Puis, sur le programme 209 « Solidarité à l'égard des pays en développement », M. Michel Charasse, rapporteur spécial, a formulé les observations suivantes :
- la justification au premier euro était complète ; les actions du programme avaient été reformatées et permettaient désormais d'identifier de manière beaucoup plus lisible les grands axes du programme ;
- un nouvel indicateur de la performance du FED avait été très opportunément intégré. Il pouvait néanmoins être amélioré et complété par un indicateur analogue sur le Fonds mondial de lutte contre le sida, la tuberculose et le paludisme ;
- l'aide multilatérale était prépondérante dans le programme avec 56 % des crédits de paiement, mais l'aide-projet n'apparaissait pas pour autant « sacrifiée », puisque les crédits de paiement s'inscrivaient en hausse de 9,4 %. L'AFD était désormais le principal opérateur de cette forme d'aide depuis l'achèvement des transferts à son profit de projets du Fonds de solidarité prioritaire ;
- le prélèvement sur le résultat de l'AFD pour compenser la pénurie budgétaire se pérennisait et s'amplifiait, puisqu'il devait atteindre 246 millions d'euros en 2008. A cet égard, M. Michel Charasse, rapporteur spécial, et M. Jean Arthuis, président, ont déclaré partager les interrogations du Comité interministériel d'audit des programmes (CIAP) sur la conformité de cette pratique aux principes budgétaires, dans la mesure où elle s'apparentait à une contraction de recettes et dépenses.

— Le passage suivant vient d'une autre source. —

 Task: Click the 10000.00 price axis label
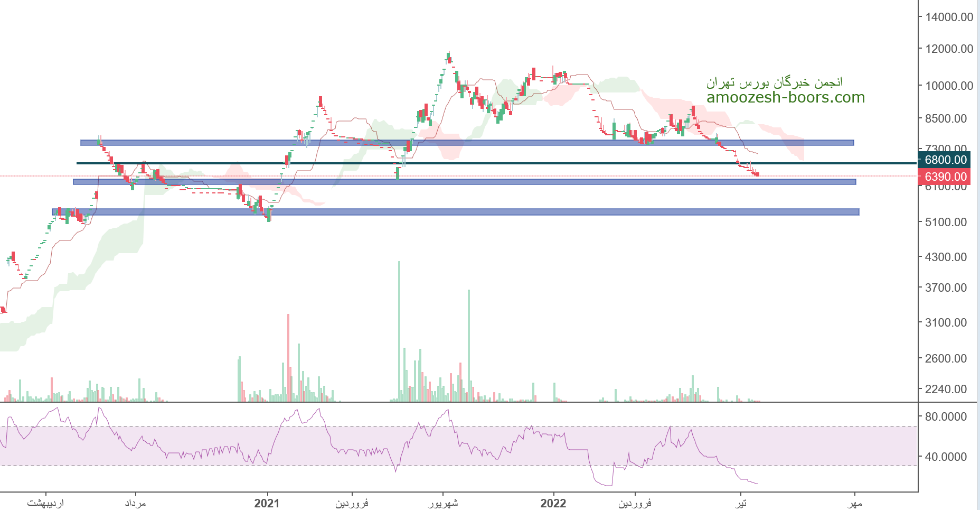949,86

Cette procédure contribuait également à la débudgétisation intégrale des contrats de désendettement-développement, dont les prévisions de décaissements, régulièrement supérieures à l'exécution, étaient fixées à 185 millions d'euros en 2008 ;
- enfin l'amélioration des décaissements du FED restait largement liée au recours à l'aide budgétaire et à des fonds multilatéraux. M. Michel Charasse, rapporteur spécial, a estimé qu'elle pourrait donner lieu - si aucun accord politique n'intervenait - à une importante sous-budgétisation de la contribution française en 2008, qu'il évaluait, au minimum, à 60 millions d'euros. Il a ajouté qu'un effort de sincérité budgétaire avait, en revanche, été accompli sur les dotations au Fonds français pour l'environnement mondial et à l'aide budgétaire post-conflit et de sortie de crise.
Il a également considéré que la création du nouveau programme 301 « Codéveloppement » était conforme à ses voeux et opportune, car elle traduisait, malgré le volume modique de ses crédits, une priorité du gouvernement. Il a formulé quelques remarques sur les indicateurs de performance, et recommandé plus particulièrement la création d'un nouvel indicateur, complémentaire de l'évaluation de la dépense fiscale et dédié aux résultats du compte et du livret d'épargne pour le codéveloppement.